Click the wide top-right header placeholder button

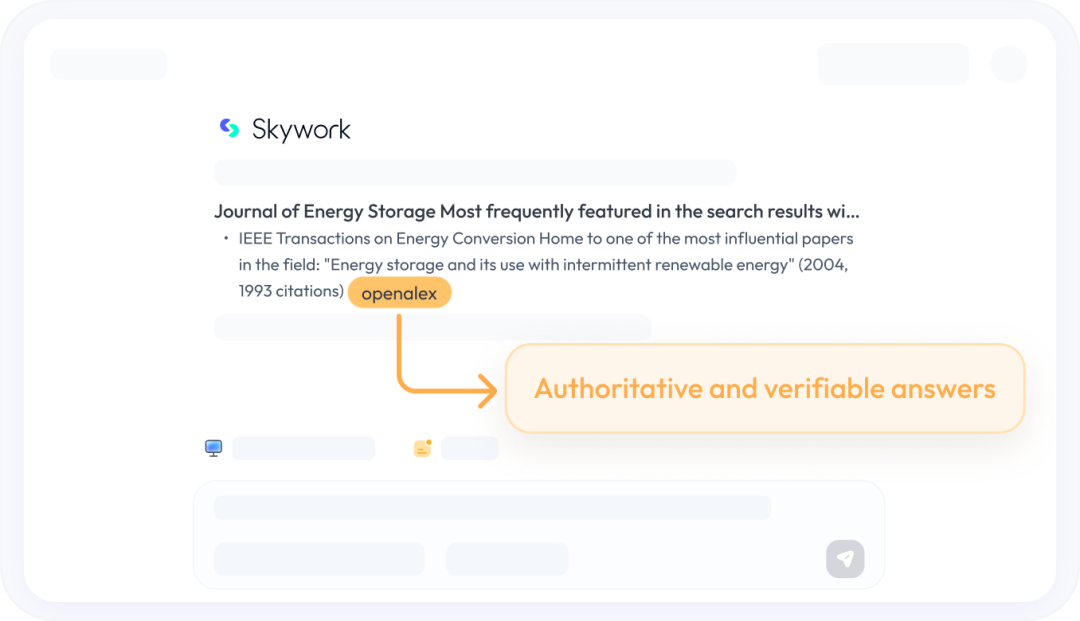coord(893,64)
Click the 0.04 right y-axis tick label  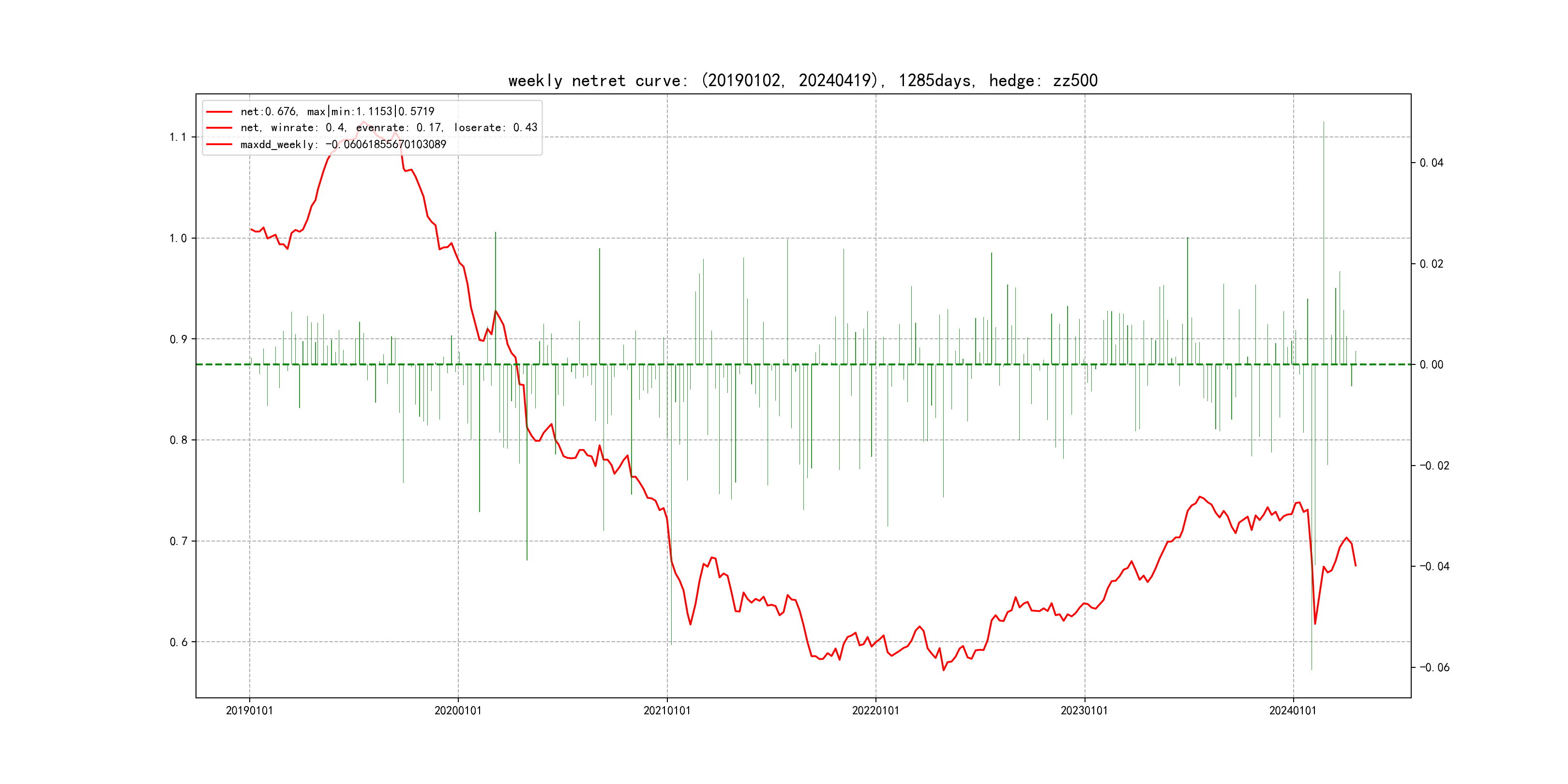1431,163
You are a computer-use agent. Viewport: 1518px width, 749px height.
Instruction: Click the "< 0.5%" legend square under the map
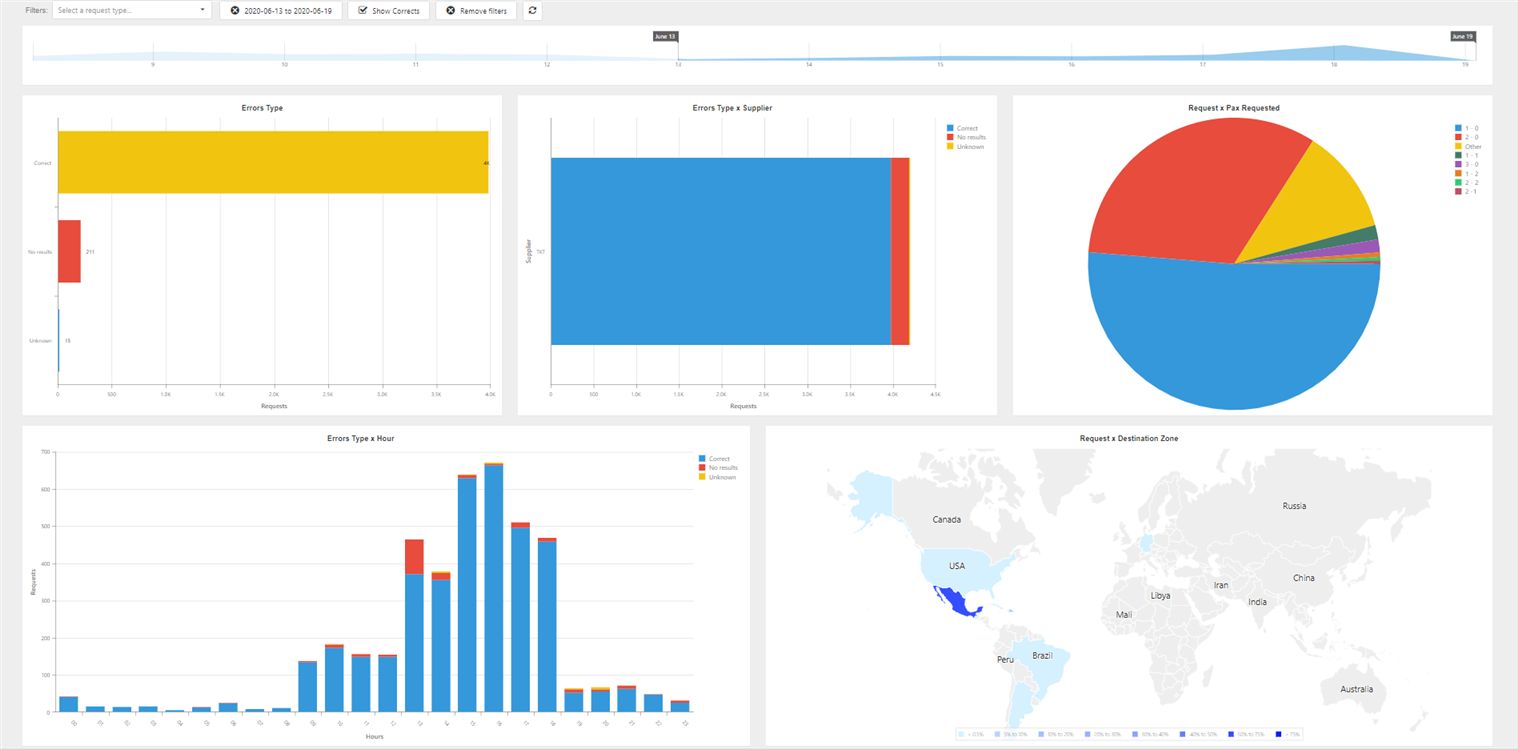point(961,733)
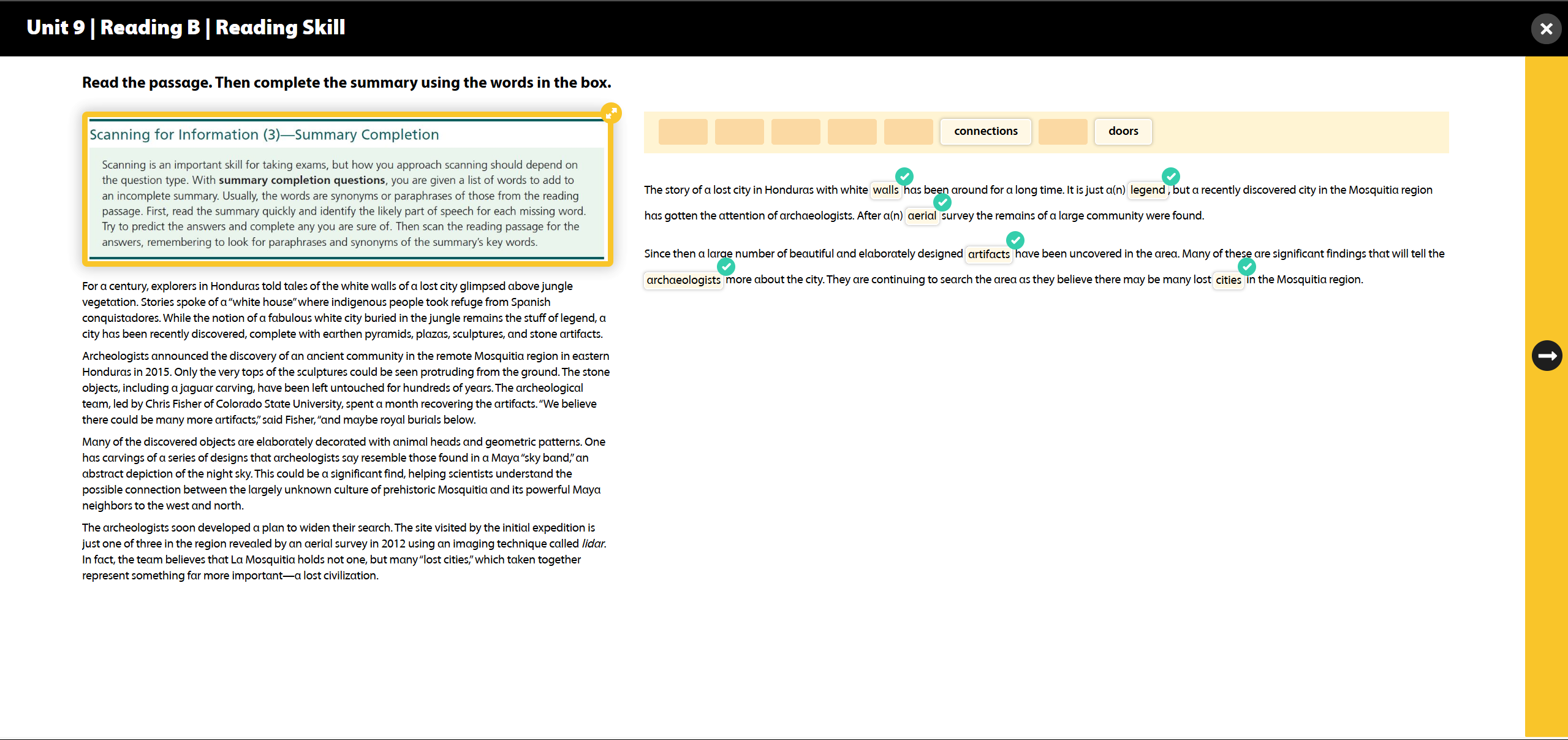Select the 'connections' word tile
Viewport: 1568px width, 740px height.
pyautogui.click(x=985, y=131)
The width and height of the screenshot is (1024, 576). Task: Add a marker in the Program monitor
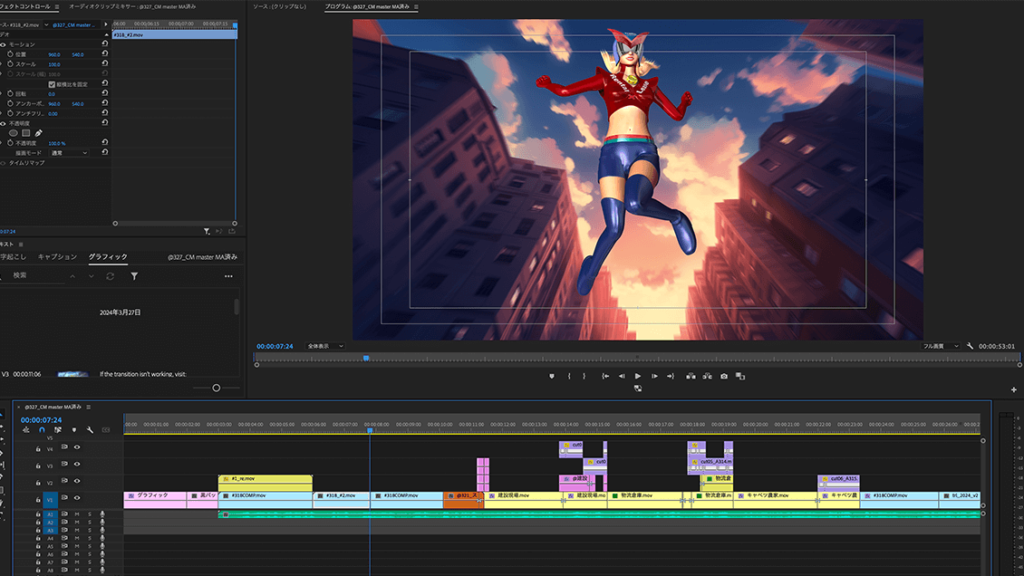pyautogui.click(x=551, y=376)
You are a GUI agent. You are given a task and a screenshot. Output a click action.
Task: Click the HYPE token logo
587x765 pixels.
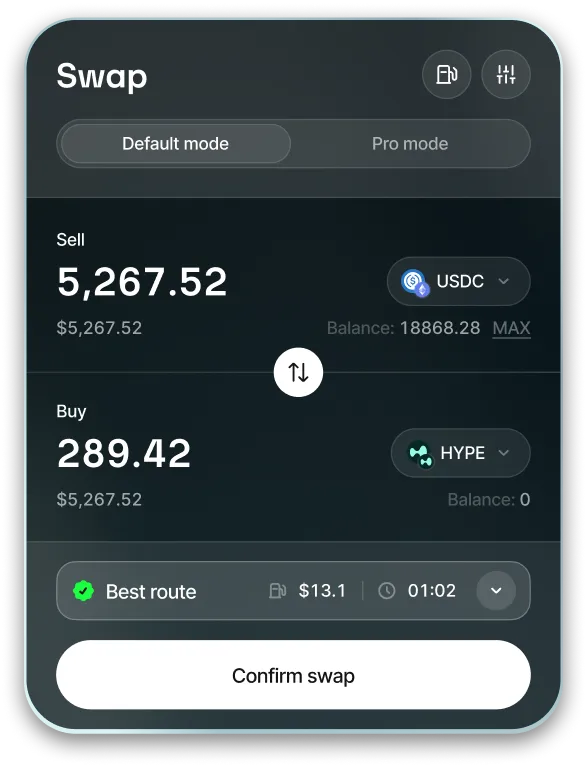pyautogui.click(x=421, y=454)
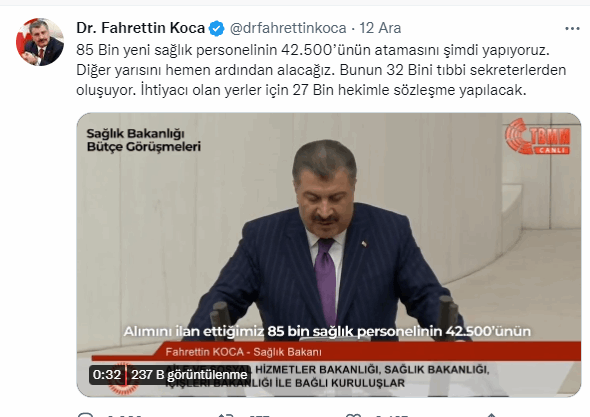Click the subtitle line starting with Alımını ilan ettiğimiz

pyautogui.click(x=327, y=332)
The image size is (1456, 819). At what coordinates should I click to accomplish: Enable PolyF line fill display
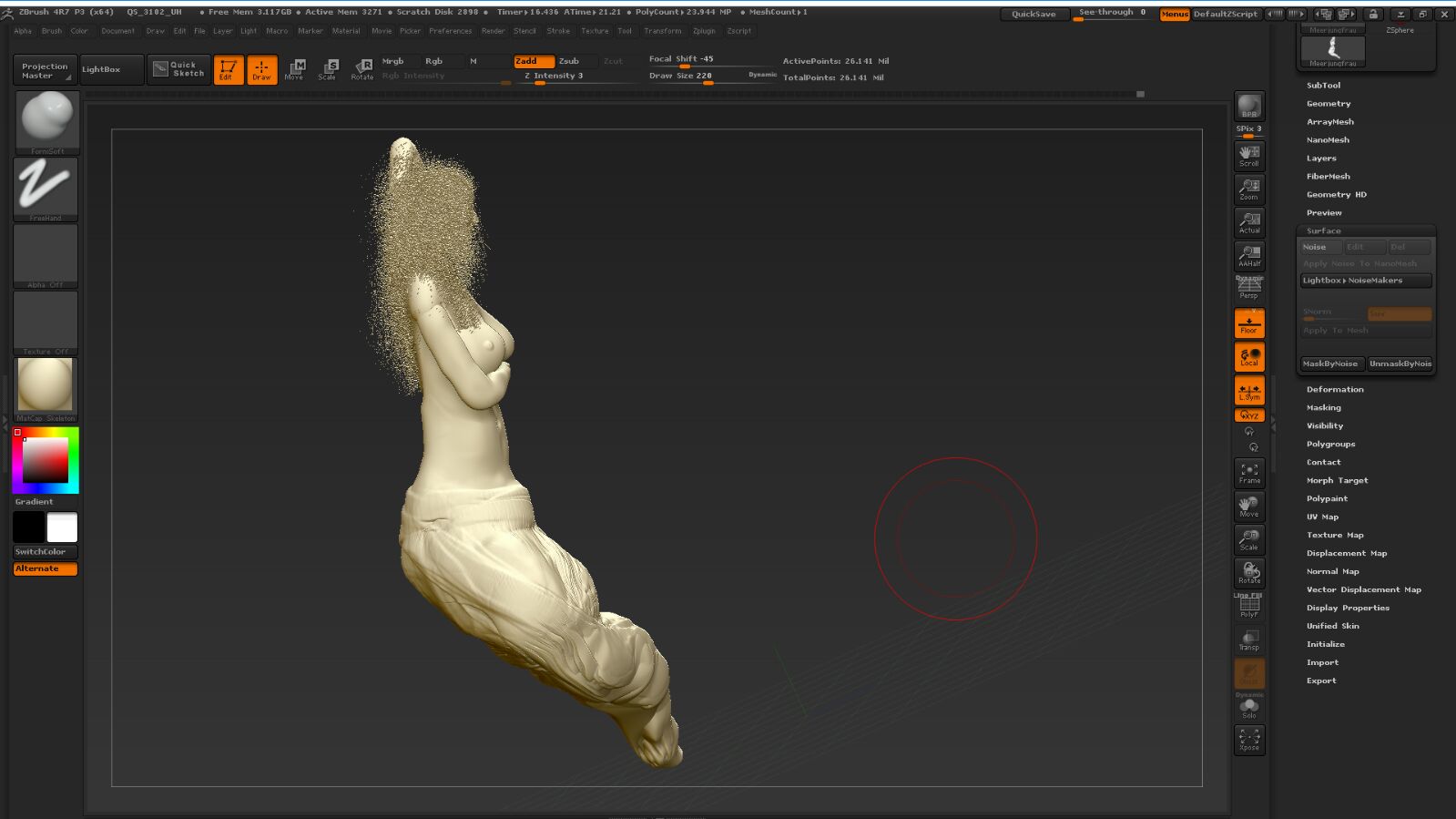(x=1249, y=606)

++++

▶ **DIRECTIVE**
Reproduce verbatim the records from the line containing "The width and" through the end of the records, leaving out the pictures.

▶ **PROBLEM SOLUTION**
The width and height of the screenshot is (1024, 576). Task: Add a marker in the Program monitor
pyautogui.click(x=551, y=376)
You are a GUI agent. You are given a task and a screenshot. Output a click action.
Task: Click the HYPE token logo
587x765 pixels.
pyautogui.click(x=421, y=454)
Click the subtitle line starting with Alımını ilan ettiğimiz

pyautogui.click(x=327, y=332)
The image size is (1456, 819). At what coordinates should I click to accomplish: Enable PolyF line fill display
(x=1249, y=606)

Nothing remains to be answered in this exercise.